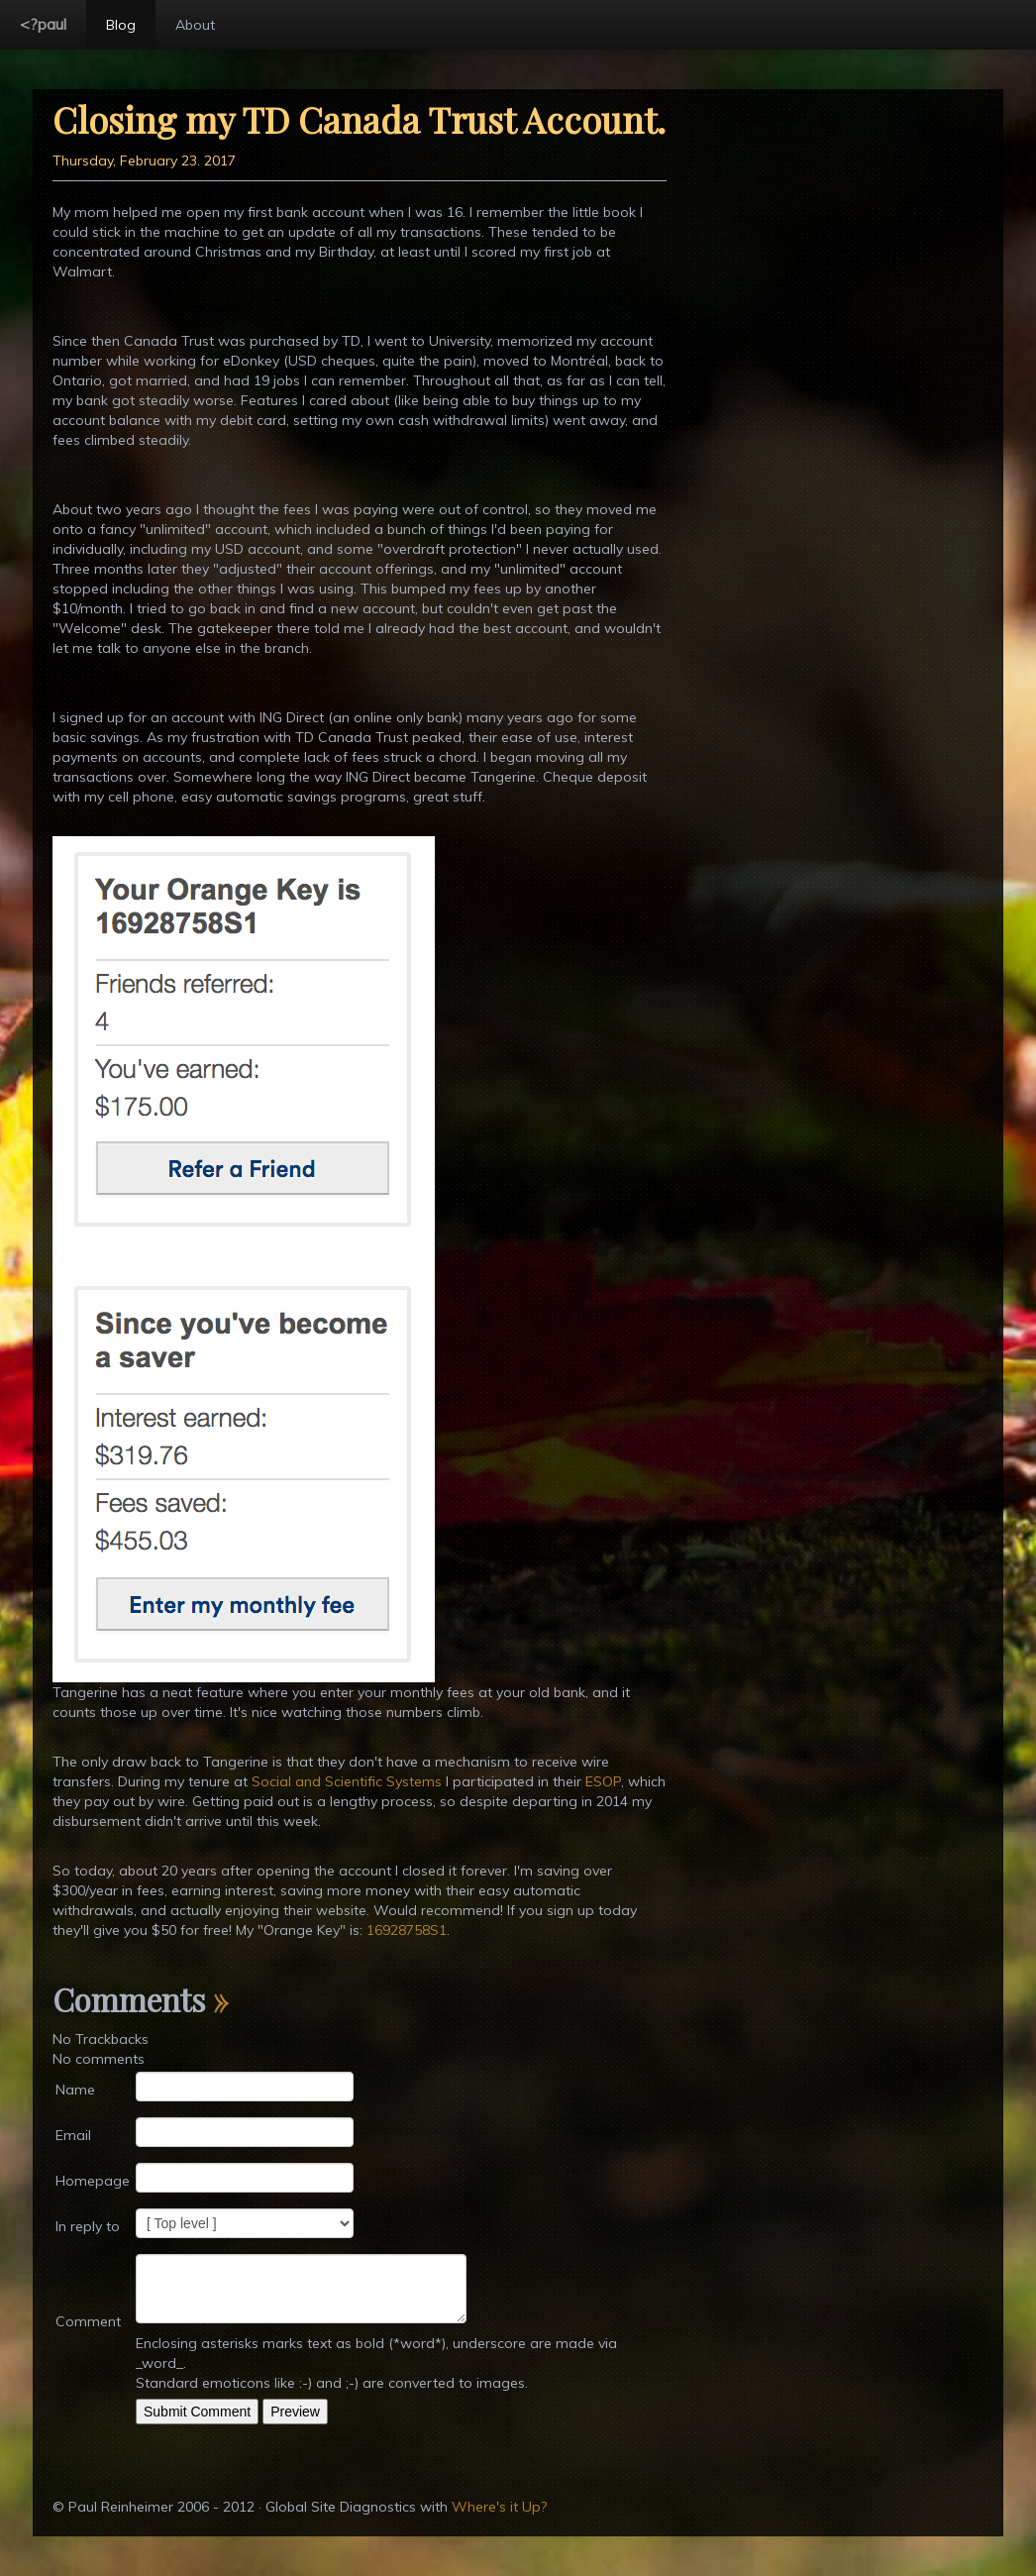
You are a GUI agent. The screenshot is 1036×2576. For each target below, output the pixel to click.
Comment (88, 2321)
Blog (121, 25)
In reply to (87, 2226)
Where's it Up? (499, 2507)
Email (73, 2135)
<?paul (43, 24)
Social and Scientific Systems (347, 1781)
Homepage (92, 2181)
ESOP (603, 1781)
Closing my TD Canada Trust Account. (359, 119)
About (195, 25)
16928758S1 (406, 1930)
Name (75, 2089)
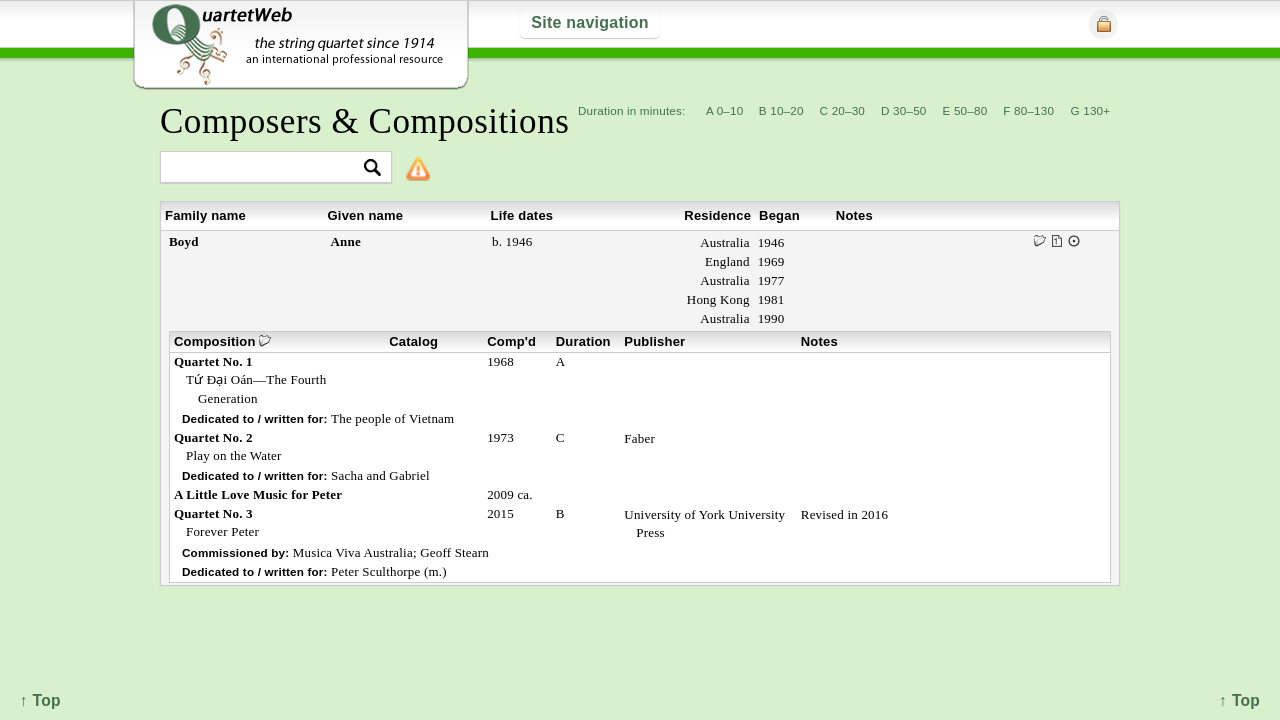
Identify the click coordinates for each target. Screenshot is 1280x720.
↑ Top (1239, 700)
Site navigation (589, 22)
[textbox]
:::
Given exercise – Rewrite every line of the items above as a JSON list of strings, one string per line. Leave out blank lines and the pictures.

Exercise response –
[
  "You are a GUI agent. The screenshot is 1036×2576. For each target below, output the pixel to click.",
  "Comment (88, 2321)",
  "Blog (121, 25)",
  "In reply to (87, 2226)",
  "Where's it Up? (499, 2507)",
  "Email (73, 2135)",
  "<?paul (43, 24)",
  "Social and Scientific Systems (347, 1781)",
  "Homepage (92, 2181)",
  "ESOP (603, 1781)",
  "Closing my TD Canada Trust Account. (359, 119)",
  "About (195, 25)",
  "16928758S1 (406, 1930)",
  "Name (75, 2089)",
  "Identify the click coordinates for each target. Screenshot is 1280x720.",
  "↑ Top (1239, 700)",
  "Site navigation (589, 22)",
  "[textbox]"
]